## 記述課題 1
地域SNSの運営コストに関する本文のうち、「運営コストとビジネスモデル」から「るという回答が目立っていた。」までを、両端を含めてそのまま打ち直してください。
## 記述課題 2
地域SNSの運営コストに関する本文をもとに、次の問いに答えてください。
(a) 多くの地域SNSに共通する最大の課題として挙げられているものは何か。
(b) 総務省の調査で、初期投資として最も多かった金額区分は何か。
(c) 第2回地域SNS全国フォーラムの調査で、運営費用のまかない方として55%を占めた回答は何か。
## 記述課題 3
地域SNSの運営コストに関する本文を、最後に示された文の後から書き進めてください。

第6回 香川県「ドコイコパーク」 ―持続可能なビジネスモデルの模索(月刊『広報』連載コラム 「人をつなぐ」地域SNS ~各地の地域SNS活用術)

運営コストとビジネスモデル
多くの地域SNSに共通する最大の課題は、事業モデル・ビジネスモデルの確立である。地域SNSで人間関係を築き、一時的な盛り上がりを作ることができても、その関係を持続的なものにしていかなければ、本当の意味での「ソーシャルキャピタル」にすることはできない。そのため、地域SNSの運営に関する機器や人的なコストをどうまかなっていくかということは、非常に重要な課題である。
地域SNSの設置や運営にかかるコストはそれほど多くはない。総務省の「地域SNS動向調査(平成19年2月)」によると、初期投資は「10万円未満」が最も多く(約45%)、また月間運営費用も「5万円未満」が最も多い(約60%)。オープンソースのプログラムを使い、多少の技術力がある人材が確保できれば、かなりの低コストで地域SNSを運営することはできる。そのため、第2回地域SNS全国フォーラムが行った調査(平成20年2月、複数回答)では、地域SNSの運営費用は「他の事業からの補填(55%)」や、「持ち出し(21%)」でまかなっているという回答が目立っていた。

(要素とテキスト位置のデータ)
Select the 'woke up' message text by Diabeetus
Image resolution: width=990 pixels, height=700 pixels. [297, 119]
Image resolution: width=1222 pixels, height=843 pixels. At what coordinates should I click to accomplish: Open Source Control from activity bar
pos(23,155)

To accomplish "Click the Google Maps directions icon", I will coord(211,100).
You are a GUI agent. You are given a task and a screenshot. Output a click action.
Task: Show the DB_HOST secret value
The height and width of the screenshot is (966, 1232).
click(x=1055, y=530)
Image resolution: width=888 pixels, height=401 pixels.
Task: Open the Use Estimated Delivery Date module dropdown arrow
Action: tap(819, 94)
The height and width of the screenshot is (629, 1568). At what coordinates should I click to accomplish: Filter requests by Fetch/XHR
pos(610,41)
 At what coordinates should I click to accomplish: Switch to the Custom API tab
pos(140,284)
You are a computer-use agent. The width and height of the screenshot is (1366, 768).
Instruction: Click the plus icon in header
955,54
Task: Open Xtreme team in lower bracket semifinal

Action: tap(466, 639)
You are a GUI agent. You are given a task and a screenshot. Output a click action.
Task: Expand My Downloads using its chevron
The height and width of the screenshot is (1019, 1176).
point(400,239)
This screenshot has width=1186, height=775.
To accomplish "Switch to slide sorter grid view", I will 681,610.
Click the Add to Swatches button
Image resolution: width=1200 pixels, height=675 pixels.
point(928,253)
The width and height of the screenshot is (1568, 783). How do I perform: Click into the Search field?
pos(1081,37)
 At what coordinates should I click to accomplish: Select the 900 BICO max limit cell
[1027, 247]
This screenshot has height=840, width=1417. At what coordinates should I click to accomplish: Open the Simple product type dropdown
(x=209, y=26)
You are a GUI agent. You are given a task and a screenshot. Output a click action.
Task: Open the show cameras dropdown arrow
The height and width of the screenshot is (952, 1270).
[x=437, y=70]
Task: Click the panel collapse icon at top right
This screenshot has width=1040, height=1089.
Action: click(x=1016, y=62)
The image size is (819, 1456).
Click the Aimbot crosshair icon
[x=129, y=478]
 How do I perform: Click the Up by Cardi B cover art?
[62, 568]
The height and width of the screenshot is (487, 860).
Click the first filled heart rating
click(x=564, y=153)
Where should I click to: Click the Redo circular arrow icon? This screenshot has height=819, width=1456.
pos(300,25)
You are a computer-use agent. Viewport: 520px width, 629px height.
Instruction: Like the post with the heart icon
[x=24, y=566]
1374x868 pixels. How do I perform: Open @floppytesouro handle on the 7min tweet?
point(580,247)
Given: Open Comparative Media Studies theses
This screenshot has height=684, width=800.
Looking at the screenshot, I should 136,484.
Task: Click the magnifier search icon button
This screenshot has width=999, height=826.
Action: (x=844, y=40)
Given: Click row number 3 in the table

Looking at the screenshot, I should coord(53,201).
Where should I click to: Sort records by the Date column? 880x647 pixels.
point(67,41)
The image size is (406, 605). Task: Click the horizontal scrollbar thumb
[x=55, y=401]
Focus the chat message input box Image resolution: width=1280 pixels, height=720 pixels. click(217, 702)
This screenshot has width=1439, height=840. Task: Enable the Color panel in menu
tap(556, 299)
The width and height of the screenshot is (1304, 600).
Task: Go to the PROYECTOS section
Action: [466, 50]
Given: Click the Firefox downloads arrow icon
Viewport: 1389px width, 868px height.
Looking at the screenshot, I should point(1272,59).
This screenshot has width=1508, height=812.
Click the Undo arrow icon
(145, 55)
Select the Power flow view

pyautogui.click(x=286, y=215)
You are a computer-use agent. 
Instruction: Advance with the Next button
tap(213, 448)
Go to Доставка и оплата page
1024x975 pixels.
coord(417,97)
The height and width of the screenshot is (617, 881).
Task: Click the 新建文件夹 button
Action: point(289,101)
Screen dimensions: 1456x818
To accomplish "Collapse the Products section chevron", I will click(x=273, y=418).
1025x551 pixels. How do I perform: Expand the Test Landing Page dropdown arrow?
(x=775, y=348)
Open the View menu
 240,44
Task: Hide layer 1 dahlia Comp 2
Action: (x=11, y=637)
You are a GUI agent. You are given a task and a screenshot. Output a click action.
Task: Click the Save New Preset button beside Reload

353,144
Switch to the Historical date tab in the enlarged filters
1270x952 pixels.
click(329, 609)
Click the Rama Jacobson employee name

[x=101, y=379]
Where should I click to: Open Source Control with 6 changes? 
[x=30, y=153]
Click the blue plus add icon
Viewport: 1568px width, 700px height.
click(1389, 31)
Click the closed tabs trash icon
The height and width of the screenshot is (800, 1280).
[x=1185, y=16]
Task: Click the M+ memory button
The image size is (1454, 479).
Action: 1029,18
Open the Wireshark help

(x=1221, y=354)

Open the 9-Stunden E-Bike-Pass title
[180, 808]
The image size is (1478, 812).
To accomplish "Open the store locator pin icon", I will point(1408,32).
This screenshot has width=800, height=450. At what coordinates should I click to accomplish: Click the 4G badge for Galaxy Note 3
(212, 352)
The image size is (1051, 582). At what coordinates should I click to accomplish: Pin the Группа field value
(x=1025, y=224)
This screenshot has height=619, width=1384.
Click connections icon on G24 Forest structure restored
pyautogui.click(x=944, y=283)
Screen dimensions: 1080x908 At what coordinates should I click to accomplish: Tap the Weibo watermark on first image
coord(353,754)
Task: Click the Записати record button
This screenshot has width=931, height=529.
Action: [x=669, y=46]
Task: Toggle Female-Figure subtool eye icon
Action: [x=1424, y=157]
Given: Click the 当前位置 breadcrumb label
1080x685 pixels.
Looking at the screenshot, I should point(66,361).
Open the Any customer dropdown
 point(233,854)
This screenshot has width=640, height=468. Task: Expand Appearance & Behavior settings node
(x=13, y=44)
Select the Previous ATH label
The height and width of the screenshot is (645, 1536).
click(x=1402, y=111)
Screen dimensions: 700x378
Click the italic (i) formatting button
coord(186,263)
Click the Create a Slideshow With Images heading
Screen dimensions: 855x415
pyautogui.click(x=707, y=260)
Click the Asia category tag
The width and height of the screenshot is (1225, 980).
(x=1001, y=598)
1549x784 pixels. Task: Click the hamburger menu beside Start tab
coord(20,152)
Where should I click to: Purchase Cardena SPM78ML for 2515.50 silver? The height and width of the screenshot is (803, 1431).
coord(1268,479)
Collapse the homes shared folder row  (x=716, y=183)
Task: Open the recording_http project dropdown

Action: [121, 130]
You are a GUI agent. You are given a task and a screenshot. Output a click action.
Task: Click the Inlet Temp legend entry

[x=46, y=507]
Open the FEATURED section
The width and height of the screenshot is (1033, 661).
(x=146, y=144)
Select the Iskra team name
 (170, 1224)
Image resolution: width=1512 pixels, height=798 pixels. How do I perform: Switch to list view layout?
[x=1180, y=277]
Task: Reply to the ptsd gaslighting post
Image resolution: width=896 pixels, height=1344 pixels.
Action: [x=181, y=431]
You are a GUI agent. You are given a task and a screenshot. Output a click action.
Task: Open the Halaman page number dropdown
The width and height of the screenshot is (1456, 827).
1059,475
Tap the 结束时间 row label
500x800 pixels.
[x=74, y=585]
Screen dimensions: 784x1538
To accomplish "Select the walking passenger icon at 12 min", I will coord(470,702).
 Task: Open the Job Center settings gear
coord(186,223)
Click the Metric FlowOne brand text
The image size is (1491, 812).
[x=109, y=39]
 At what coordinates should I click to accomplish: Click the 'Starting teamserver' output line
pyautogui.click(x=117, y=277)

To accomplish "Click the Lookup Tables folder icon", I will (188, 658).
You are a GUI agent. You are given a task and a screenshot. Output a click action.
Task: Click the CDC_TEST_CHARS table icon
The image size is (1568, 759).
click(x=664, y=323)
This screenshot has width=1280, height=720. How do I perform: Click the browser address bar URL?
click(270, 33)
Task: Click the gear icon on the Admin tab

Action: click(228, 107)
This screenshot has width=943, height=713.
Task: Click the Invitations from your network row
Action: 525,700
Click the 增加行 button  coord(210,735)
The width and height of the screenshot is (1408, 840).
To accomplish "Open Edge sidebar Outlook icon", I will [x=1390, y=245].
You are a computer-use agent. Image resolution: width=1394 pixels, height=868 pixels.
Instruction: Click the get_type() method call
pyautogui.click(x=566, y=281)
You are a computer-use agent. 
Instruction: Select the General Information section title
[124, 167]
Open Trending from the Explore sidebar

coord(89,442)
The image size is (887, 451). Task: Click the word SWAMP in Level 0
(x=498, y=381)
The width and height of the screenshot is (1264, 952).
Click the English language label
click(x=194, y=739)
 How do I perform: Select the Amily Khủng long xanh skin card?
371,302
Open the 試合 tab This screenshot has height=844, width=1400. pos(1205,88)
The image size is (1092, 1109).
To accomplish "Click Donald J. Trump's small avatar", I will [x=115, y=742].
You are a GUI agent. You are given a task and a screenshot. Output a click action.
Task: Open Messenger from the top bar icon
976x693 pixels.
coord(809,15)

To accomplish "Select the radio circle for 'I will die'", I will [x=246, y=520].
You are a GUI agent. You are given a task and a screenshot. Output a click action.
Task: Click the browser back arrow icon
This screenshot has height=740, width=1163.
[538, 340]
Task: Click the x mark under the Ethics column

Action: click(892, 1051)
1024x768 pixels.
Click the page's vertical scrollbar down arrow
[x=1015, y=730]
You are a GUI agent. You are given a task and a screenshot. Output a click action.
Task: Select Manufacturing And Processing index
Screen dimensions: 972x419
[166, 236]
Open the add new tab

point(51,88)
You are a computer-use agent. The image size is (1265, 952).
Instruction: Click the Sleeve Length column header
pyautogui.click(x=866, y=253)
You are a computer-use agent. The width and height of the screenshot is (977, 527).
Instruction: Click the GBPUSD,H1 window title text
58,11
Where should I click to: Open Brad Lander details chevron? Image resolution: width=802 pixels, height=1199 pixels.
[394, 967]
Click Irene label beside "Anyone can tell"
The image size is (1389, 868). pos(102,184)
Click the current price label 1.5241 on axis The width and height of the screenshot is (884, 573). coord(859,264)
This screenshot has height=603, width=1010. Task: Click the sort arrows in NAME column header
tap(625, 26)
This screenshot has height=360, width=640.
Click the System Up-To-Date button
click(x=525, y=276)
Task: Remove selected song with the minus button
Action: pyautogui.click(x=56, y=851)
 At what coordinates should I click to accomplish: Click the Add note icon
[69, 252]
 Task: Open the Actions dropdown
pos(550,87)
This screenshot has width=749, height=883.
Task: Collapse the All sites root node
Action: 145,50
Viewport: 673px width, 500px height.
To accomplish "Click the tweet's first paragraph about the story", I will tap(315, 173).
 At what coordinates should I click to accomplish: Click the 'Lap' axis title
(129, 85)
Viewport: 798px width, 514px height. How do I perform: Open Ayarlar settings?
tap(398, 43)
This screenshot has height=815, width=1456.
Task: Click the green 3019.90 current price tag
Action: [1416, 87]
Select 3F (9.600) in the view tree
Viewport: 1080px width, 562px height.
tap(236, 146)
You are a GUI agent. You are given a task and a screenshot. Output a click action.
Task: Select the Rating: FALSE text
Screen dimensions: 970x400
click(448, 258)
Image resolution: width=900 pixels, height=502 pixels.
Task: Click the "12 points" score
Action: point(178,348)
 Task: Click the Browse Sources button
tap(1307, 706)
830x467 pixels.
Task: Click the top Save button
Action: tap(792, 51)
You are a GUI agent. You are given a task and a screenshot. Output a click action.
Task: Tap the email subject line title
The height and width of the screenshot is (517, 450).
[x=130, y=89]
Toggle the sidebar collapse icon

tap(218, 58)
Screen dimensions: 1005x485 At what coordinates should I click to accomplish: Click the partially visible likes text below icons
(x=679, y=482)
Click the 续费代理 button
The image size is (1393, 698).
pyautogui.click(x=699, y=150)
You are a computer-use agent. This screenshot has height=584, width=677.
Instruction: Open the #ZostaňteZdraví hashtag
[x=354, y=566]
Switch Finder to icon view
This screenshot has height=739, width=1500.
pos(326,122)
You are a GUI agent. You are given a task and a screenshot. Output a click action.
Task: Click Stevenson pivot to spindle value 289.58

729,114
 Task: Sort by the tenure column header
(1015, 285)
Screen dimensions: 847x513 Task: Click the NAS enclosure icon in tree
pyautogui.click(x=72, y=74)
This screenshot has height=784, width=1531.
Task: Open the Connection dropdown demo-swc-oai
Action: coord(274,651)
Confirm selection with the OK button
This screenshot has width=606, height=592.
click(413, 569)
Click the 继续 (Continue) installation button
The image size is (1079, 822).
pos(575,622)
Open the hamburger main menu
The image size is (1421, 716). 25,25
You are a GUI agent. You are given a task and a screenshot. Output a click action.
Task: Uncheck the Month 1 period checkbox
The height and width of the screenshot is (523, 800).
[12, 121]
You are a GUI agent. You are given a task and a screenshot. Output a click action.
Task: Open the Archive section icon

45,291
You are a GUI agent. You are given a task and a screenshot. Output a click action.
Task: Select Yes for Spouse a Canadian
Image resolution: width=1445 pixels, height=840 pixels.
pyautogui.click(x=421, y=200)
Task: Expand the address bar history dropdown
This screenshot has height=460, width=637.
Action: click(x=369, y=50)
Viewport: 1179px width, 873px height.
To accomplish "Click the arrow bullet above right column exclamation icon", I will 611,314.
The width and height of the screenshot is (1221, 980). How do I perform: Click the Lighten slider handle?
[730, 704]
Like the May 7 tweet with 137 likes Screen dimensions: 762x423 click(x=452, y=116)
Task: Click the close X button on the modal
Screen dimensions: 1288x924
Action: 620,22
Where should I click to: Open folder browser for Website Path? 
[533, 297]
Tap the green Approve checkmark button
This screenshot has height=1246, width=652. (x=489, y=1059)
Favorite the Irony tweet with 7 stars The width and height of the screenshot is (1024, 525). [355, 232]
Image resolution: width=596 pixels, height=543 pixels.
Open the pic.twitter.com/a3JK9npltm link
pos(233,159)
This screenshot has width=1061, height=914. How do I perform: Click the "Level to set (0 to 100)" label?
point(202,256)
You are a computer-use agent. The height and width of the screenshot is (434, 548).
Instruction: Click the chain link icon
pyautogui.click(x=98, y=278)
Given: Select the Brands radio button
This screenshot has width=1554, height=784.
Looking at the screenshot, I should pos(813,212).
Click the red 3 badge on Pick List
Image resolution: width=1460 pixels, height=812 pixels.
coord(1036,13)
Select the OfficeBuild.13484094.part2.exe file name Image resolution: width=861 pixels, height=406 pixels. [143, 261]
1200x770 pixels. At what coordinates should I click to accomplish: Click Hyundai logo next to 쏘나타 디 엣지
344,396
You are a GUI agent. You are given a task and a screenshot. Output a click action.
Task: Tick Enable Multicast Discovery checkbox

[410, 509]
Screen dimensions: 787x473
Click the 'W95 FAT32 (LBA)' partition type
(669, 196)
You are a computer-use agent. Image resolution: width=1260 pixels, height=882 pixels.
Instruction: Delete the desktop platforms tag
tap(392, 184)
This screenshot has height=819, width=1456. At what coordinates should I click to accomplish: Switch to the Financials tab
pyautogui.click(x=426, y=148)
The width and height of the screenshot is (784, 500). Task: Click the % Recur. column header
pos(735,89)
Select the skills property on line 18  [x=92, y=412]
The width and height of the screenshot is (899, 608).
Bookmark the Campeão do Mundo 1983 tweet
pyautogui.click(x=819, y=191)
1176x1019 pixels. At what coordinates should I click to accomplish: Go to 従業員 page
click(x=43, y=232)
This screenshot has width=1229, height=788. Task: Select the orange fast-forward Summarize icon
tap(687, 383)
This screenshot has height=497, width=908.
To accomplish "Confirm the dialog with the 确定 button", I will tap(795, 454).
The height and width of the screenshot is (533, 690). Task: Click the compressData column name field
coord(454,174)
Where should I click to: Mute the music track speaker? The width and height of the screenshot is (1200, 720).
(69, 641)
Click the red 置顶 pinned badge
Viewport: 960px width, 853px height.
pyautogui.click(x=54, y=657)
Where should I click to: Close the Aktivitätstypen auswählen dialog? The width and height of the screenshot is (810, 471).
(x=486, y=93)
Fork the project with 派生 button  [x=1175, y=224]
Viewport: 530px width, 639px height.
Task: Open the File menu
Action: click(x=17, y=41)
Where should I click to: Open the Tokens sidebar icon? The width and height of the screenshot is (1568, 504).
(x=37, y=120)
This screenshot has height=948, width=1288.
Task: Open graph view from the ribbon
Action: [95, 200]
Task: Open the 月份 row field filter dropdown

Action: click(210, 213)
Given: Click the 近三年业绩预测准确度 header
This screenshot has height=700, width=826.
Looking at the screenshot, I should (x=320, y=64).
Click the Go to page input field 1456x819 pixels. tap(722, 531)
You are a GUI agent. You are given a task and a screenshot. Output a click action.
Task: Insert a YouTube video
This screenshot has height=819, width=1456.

## 記述解答 1
運営コストとビジネスモデル
多くの地域SNSに共通する最大の課題は、事業モデル・ビジネスモデルの確立である。地域SNSで人間関係を築き、一時的な盛り上がりを作ることができても、その関係を持続的なものにしていかなければ、本当の意味での「ソーシャルキャピタル」にすることはできない。そのため、地域SNSの運営に関する機器や人的なコストをどうまかなっていくかということは、非常に重要な課題である。
地域SNSの設置や運営にかかるコストはそれほど多くはない。総務省の「地域SNS動向調査(平成19年2月)」によると、初期投資は「10万円未満」が最も多く(約45%)、また月間運営費用も「5万円未満」が最も多い(約60%)。オープンソースのプログラムを使い、多少の技術力がある人材が確保できれば、かなりの低コストで地域SNSを運営することはできる。そのため、第2回地域SNS全国フォーラムが行った調査(平成20年2月、複数回答)では、地域SNSの運営費用は「他の事業からの補填(55%)」や、「持ち出し(21%)」でまかなっているという回答が目立っていた。

## 記述解答 2
(a) 事業モデル・ビジネスモデルの確立
(b) 「10万円未満」(約45%)
(c) 「他の事業からの補填」

## 記述解答 3
しかし、「最低コスト」での運営から一歩踏み出し、地域に対して積極的に働きかけたり、サービスや機能を充実させたりしようとすれば、費用がかかるのも事実である。また、いつまでも「他事行からの補填」や「持ち出し」でいることは望ましいことでもない。したがって、地域SNSを組み込んだより大きな事業モデルやビジネスモデルを考えることが重要なのである。
ビジネスとしての地域SNS
そこで今回は、地域SNSと地域密着型のビジネスとの関係を追求している香川県の地域SNS「ドコイコパーク」を紹介する。この地域SNSは、2006年1月にSNSのサービス提供を開始した、地域SNSの先駆け的存在で、現在は3000人弱のユーザーが参加している。
運営している(株)ドコイコは、代表取締役の河野大輔氏など20代の若者が経営するベンチャー企業である。河野氏らは、地元香川で地域の人々向けに地域情報誌『Tokyo Walker』(角川書店)のインターネット版のようなサイトを運営したいと考え、2005年7月からポータルサイトの運営を開始した。当初はポータルサイトが事業の柱であったが、すぐにmixiなどのSNSが人気を集めていることに注目し、ネットコミュニティからも地域の情報を得ようと考え2006年1月からSNSを開設した。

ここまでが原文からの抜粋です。